Reporters Without Borders has learned that a
British company, Silver Bullet, and a US company, Verint Systems (a subsidiary
of Comverse Technology), sold equipment for intercepting mobile phone calls
to the Vietnamese intelligence services. The source of this information, the
UK-based Jane’s
Defence Weekly, said a subsidiary of Israel Aircraft Industries acted as intermediary
in some of the sales.
“We are appalled to learn that our phone calls
with Vietnamese cyber-dissidents have been monitored with equipment provided
by European and US companies,” the
press freedom organisation said. “Coming a year after it emerged that
Yahoo! cooperates with the Chinese police, this new case reinforces our conviction
that telecommunications companies must be forced to respect certain rules of
ethical conduct. In particular, they should be banned from selling surveillance
equipment to repressive governments.”
The sales were revealed by Robert Karniol in an article
headlined “Vietnamese
army enhances mobile phone monitoring” in the 31 October 2005 issue of
Jane’s Defence Weekly (JDW). He said the London-based Silver Bullet
had recently sold two P-GSM stations (portable mobile phone listening devices
- see image) to Vietnam for $250,000 each. Elta (a subsidiary of Israel Aircraft
Industries) and Aikap Group, another Israeli company, acted as intermediaries
in this transaction.
The JDW article said the equipment sold by Silver Bullet complemented similar
equipment provided to Vietnam in 2002 by the US-based company Verint Systems.

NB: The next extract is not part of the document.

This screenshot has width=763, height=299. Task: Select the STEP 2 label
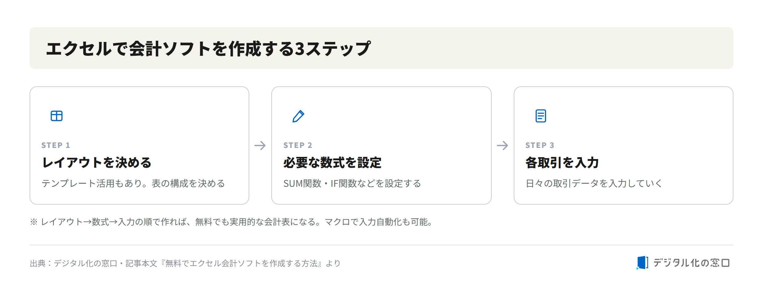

Verint is a subsidiary of Comserve Technology, a telecommunications company
quoted on the Nasdaq exchange whose former boss, Kobi Alexander, is wanted
by the FBI for securities fraud and is a fugitive from justice.
Reporters Without Borders tried to contact Silver Bullet and Verint Systems
yesterday, but nobody in either company was available to comment on the JDW
article. The organisation found information about the P-GSM interception system
on the Silver Bullet site yesterday, but the site was down this morning.
The JDW article was picked up yesterday in the newsletter
published by an organisation that defends the rights of Vietnam’s Montagnard
people.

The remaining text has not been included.